[TASK TO COMPLETE]
According to the abstract, which compound was the most effective at suppressing TNF-α protein and mRNA levels?
Start of DOCUMENT EXCERPT
Phytoconstituents from Adenanthera pavonina L. as antioxidants and inhibitors of inducible TNF-α production in BV2 cells

Abstract

Adenanthera pavonina L. has been used traditionally to relieve inflammation. This study aimed to expand the phytochemical knowledge of A. pavonina and evaluate its constituents for their antioxidant and anti-inflammatory potentials as tumor necrosis factor alpha (TNF-α) inhibitors. The antioxidant activity was evaluated using the DPPH radical scavenging assay, and the inhibition of TNF-α was assessed through ELISA and qRT-PCR techniques. Interestingly, five previously undescribed metabolites, including a pentadienoic acid derivative, a triterpenoid glycoside, and three tamarixetin glycosides, were identified alongside seven known compounds. Most compounds evaluated had higher DPPH radical scavenging capabilities than the standard, trolox. Tamarixetin 3-O-(α-ʟ-rhamnopyranosyl)-(1→2)-β-ᴅ-galactopyranoside (11), a previously undescribed compound, was the most effective at suppressing TNF-α protein and m-RNA levels. Other flavonoid glycosides, quercetin 3-O-(α-ʟ-rhamnopyranosyl-(1→2)-β-ᴅ-xylopyranoside (4), isovitixin (5), and quercetin-3-O-[α-ʟ-rhamnopyranosyl-(1→2)]-[α-ʟ-rhamnopyranosyl-(1→6)]-β-ᴅ-galactopyranoside (9), also significantly lowered TNF-α production.
End of DOCUMENT EXCERPT
Start of SUPPLIED ENTRIES
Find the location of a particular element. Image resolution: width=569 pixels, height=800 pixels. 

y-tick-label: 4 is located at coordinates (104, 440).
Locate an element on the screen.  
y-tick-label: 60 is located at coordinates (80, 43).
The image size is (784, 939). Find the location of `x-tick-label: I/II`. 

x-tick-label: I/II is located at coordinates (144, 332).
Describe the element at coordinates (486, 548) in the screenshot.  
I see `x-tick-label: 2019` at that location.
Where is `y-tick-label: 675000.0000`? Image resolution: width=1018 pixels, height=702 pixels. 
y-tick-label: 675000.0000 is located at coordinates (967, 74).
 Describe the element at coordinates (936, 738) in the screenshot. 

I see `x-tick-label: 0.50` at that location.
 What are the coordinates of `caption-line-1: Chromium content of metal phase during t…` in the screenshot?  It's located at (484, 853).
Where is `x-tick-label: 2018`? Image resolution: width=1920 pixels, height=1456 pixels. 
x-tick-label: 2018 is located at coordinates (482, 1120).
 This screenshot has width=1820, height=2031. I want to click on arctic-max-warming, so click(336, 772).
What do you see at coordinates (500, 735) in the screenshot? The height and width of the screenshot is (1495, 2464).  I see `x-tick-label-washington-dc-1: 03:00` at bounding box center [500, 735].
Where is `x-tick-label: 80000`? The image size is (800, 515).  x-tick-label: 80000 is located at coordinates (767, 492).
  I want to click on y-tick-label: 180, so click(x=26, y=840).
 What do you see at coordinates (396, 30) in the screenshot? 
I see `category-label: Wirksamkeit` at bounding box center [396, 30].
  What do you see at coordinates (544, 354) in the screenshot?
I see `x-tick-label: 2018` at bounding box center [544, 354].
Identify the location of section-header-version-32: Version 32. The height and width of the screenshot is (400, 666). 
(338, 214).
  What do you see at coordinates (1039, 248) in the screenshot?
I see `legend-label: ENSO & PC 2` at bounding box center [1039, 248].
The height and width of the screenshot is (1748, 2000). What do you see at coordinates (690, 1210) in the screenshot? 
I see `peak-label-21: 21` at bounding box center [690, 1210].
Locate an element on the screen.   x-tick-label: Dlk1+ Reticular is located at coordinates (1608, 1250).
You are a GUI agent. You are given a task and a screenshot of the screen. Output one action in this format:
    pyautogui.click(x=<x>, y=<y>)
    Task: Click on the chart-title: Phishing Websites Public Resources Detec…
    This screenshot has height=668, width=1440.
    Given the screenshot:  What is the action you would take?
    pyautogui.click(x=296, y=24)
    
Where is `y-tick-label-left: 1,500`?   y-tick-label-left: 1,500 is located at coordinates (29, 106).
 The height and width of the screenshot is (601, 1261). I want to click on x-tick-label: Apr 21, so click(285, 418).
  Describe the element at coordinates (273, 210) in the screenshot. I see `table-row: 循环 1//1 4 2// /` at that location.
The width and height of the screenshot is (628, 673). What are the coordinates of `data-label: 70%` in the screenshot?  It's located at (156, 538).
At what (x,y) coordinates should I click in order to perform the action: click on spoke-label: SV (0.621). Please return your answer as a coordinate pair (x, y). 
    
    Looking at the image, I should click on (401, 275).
End of SUPPLIED ENTRIES
[EXPECTED ANSWER]
Tamarixetin 3-O-(α-ʟ-rhamnopyranosyl)-(1→2)-β-ᴅ-galactopyranoside (11), a previously undescribed compound.